Problems to work on:
1 > Answer these questions from the passage on ditching ArcGIS:
(a) What tool lets R and ArcGIS work with each other?
(b) Which function installs missing packages automatically?
(c) According to the code comment, on which system is the Cairo device not specified?
2 > Copy the passage on ditching ArcGIS word for word, starting at "I know I billed" and ending at "fig.align = 'center')".

Text section:
** Start **
I know I billed this as “Ditching ArcGIS” in the poll, but I 1) am not an ArcGIS expert (despite using it for many years) and 2) there may still be things that you must do in ArcGIS to get your work done. If that’s the case, there is the R - ArcGIS Bridge that makes it possible for these two analysis tools to play with one another, BUT I won’t discuss that here…
# Set global knitr chunk options
if (.Platform$OS.type == "unix") {
# Do not specify Cairo device for MacOS
knitr::opts_chunk$set(warning = F, message = F, out.width = '100%', fig.align = 'center')
} else {
knitr::opts_chunk$set(warning = F, message = F, out.width = '100%', fig.align = 'center',
dev.args = list(type = "cairo"))
}
You may need to install some packages (and their dependencies) that you don’t already have. The chunk below will do that for you automatically using the load_pkgs function (hopefully you don’t mind).
** End **
Excerpted data:
** Start **
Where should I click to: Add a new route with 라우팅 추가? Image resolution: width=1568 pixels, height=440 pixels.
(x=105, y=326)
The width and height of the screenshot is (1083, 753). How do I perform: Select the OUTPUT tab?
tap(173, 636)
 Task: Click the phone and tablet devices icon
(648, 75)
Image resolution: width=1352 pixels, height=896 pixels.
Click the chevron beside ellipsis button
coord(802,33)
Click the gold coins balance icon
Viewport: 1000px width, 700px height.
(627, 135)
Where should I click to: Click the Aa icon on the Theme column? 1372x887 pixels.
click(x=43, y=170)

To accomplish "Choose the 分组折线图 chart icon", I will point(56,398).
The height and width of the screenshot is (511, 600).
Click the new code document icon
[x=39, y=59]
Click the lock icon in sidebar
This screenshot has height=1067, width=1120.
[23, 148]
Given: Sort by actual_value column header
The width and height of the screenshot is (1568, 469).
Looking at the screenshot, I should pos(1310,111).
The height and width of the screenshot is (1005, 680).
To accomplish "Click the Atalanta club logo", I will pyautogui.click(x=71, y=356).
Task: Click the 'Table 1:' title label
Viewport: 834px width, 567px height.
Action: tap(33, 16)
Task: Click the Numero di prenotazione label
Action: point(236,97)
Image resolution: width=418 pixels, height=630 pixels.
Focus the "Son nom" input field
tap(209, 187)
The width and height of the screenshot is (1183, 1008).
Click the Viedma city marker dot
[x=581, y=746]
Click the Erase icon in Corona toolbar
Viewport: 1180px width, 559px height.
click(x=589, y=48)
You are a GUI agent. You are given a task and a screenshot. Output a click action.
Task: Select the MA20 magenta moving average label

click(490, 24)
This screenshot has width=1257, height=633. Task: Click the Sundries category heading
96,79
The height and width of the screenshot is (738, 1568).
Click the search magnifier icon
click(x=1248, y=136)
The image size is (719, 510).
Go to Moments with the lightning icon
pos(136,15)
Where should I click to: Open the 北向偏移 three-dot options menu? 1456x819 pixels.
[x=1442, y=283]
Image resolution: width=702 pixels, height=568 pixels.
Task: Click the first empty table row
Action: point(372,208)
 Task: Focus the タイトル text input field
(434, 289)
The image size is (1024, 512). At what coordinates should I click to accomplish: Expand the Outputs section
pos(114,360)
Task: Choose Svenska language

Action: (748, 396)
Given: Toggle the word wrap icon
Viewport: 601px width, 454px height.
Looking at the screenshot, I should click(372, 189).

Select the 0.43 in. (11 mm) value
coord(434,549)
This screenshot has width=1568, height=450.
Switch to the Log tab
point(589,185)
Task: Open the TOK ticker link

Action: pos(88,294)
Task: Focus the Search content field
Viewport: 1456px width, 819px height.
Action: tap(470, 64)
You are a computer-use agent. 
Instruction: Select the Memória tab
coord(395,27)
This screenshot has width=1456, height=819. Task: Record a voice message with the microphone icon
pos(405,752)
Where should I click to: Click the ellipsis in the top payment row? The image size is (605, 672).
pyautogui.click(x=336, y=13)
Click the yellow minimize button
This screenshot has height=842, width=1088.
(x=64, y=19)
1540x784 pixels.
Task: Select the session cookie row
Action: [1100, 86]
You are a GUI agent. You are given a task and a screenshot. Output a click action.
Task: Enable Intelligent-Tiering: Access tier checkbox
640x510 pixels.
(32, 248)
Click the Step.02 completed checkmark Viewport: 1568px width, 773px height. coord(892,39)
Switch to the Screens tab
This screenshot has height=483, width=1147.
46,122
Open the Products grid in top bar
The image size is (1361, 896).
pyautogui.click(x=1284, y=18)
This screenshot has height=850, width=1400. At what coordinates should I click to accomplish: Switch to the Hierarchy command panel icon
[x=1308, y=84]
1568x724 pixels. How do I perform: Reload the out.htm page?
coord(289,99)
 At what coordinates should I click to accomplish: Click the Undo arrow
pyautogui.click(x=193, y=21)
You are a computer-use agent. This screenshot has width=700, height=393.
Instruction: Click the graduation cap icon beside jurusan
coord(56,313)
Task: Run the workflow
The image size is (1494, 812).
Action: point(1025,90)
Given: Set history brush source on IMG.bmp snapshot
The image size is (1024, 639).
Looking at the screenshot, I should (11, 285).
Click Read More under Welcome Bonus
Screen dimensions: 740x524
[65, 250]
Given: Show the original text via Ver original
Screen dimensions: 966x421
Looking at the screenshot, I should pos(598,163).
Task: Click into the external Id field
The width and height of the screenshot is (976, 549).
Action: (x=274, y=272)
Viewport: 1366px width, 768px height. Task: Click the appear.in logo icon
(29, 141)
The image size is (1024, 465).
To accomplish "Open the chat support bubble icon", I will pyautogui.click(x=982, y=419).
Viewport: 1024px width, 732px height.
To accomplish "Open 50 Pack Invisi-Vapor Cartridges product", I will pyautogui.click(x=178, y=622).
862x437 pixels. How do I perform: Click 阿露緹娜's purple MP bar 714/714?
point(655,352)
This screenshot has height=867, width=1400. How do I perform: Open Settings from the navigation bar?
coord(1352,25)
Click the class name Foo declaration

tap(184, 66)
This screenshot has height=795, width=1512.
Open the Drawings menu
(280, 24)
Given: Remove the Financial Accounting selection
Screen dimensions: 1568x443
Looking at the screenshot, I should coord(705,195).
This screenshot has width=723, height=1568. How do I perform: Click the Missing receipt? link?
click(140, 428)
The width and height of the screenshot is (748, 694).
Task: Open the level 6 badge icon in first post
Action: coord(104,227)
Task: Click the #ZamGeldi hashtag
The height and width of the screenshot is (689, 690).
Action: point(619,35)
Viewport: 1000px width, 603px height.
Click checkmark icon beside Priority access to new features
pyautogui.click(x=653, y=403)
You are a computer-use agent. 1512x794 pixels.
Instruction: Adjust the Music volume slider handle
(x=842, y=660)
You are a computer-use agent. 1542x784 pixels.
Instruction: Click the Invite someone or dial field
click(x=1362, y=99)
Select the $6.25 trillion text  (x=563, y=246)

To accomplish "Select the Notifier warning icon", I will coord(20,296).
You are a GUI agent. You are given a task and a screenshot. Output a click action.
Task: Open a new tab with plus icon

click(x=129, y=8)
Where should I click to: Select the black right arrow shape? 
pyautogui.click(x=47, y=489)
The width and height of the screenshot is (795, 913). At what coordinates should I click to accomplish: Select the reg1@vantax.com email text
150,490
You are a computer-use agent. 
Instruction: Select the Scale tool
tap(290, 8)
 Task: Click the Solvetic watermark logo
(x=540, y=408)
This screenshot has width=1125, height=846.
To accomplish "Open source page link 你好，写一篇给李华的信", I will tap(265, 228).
** End **
Results for each task:
1 >
(a) The R - ArcGIS Bridge
(b) load_pkgs
(c) MacOS

2 >
I know I billed this as “Ditching ArcGIS” in the poll, but I 1) am not an ArcGIS expert (despite using it for many years) and 2) there may still be things that you must do in ArcGIS to get your work done. If that’s the case, there is the R - ArcGIS Bridge that makes it possible for these two analysis tools to play with one another, BUT I won’t discuss that here…
# Set global knitr chunk options
if (.Platform$OS.type == "unix") {
# Do not specify Cairo device for MacOS
knitr::opts_chunk$set(warning = F, message = F, out.width = '100%', fig.align = 'center')